This is so awkward - I keep on accidentally running into the same guy (someone I liked who does not like me back) - does he think I’m following him😰?

Anonymous

There is this guy from work that I used to like but have tried to forget about because I just knew from all his facial expressions that he “figured out” my feelings and they were obviously not returned (he basically just thinks I’m weird). Despite trying to minimize contact (my job is very solitary) so I don’t have to think about him anymore, this has not worked consistently, because we still see each other both at work and outside (in my neighborhood which is near where I work). What makes it even more uncomfortable is that I get very anxious around him (it’s triggering for me), he sees it, and finds it odd We live in a semi-rural area and both work in the same building, but I’ve seen him drive past me a few times in my neighborhood (a couple blocks away from work) during times when I did not expect to see him (I’m in charge of payroll so I have a general idea of people’s schedules).
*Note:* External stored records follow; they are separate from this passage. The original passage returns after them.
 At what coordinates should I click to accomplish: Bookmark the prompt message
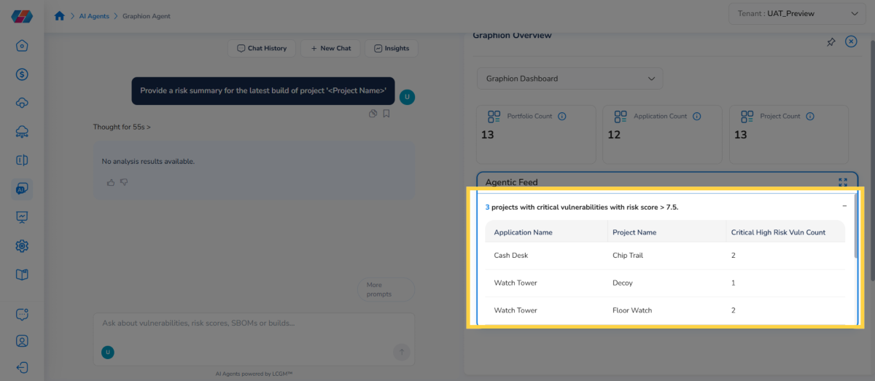coord(386,113)
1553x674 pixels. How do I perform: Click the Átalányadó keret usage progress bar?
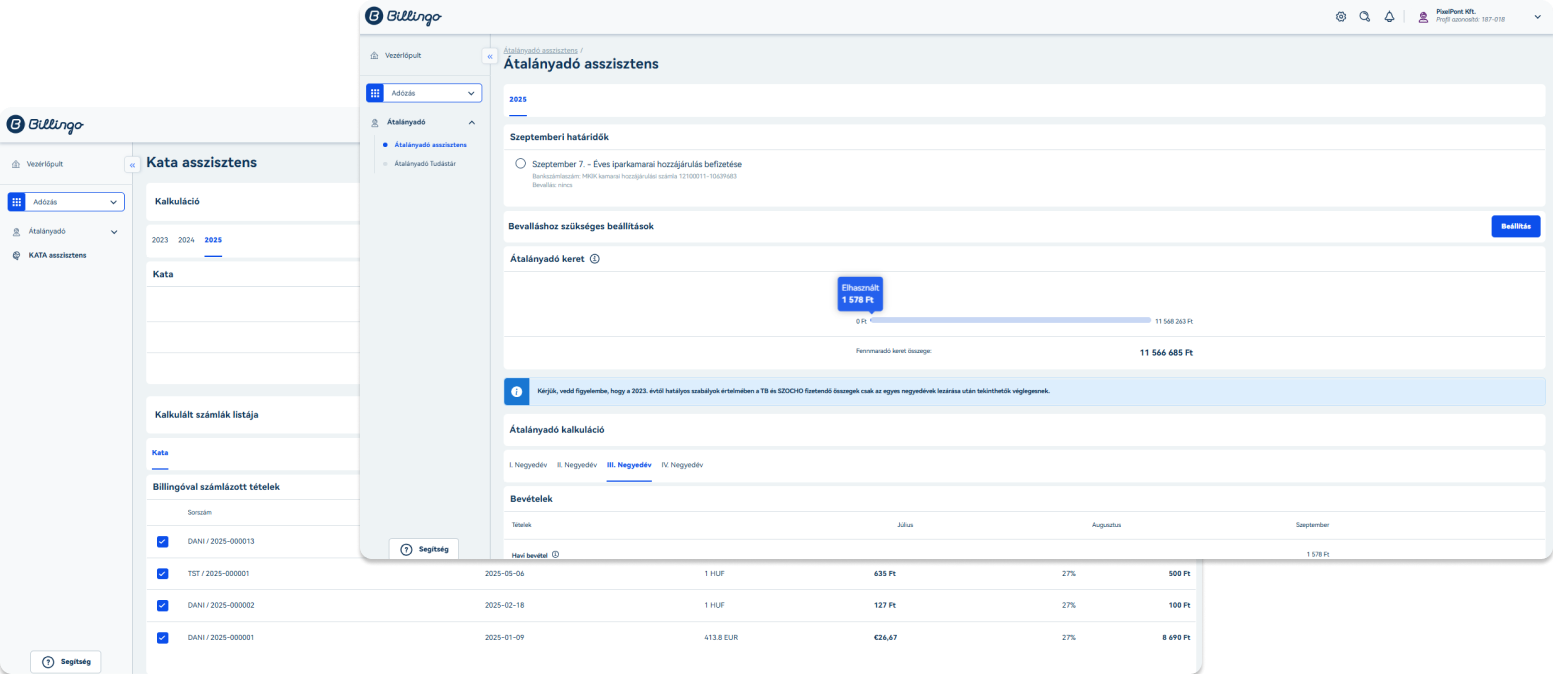[1010, 320]
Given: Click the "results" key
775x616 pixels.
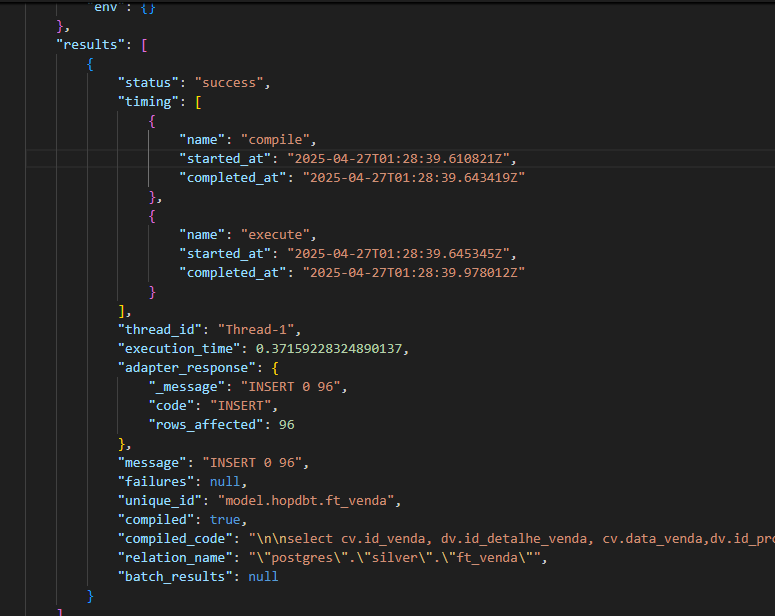Looking at the screenshot, I should point(90,44).
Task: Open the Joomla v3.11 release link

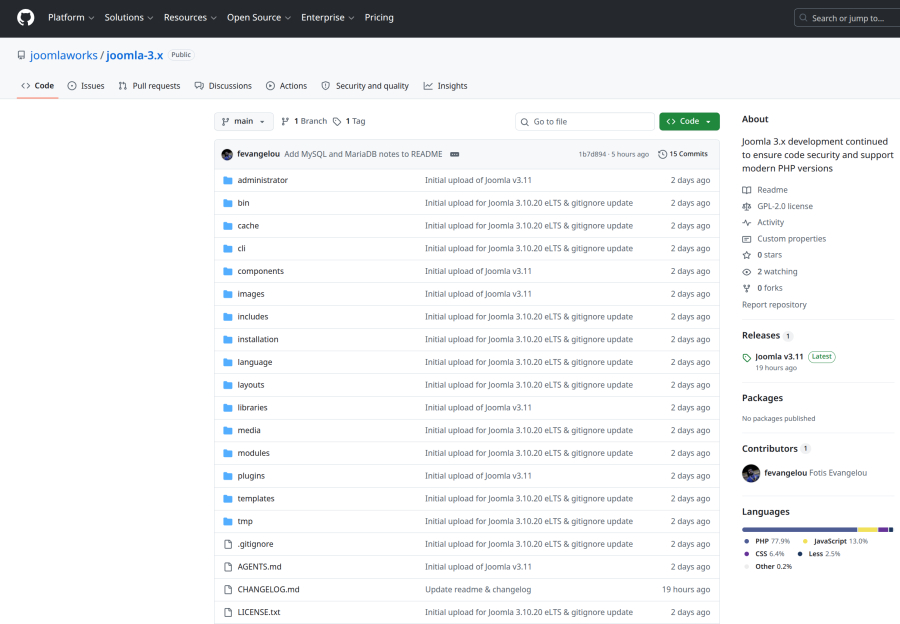Action: coord(779,356)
Then I think I might have driven past him when I had to go the ER (which is also near my apartment). Then at work, when I see him it’s always at the most awkward moments, such as when I was called to fix a problem I couldn’t fix and when I stayed late past my schedule one night and he walked by my office to get a mop, probably not expecting me to be there. I don’t want these encounters, because he already thinks I’m weird. He knows that I was into him and awkward around him, and I don’t want him thinking that I’m following him. Last time I accidentally saw him, he looked really nervous and glared at me, probably not even realizing I did not intend this. I want to forget him because he makes me self-conscious and reminds me of yet another guy I accidentally fell in love with who “figured it out” when I acted flustered and nervous, and then started treating me weirdly and displayed social cues that he wanted nothing to do with me. So the last thing I want is to both be reminded of him and him thinking that I’m following him, because he already has a low opinion of me.

This is so awkward - I keep on accidentally running into the same guy (someone I liked who does not like me back) - does he think I’m following him😰?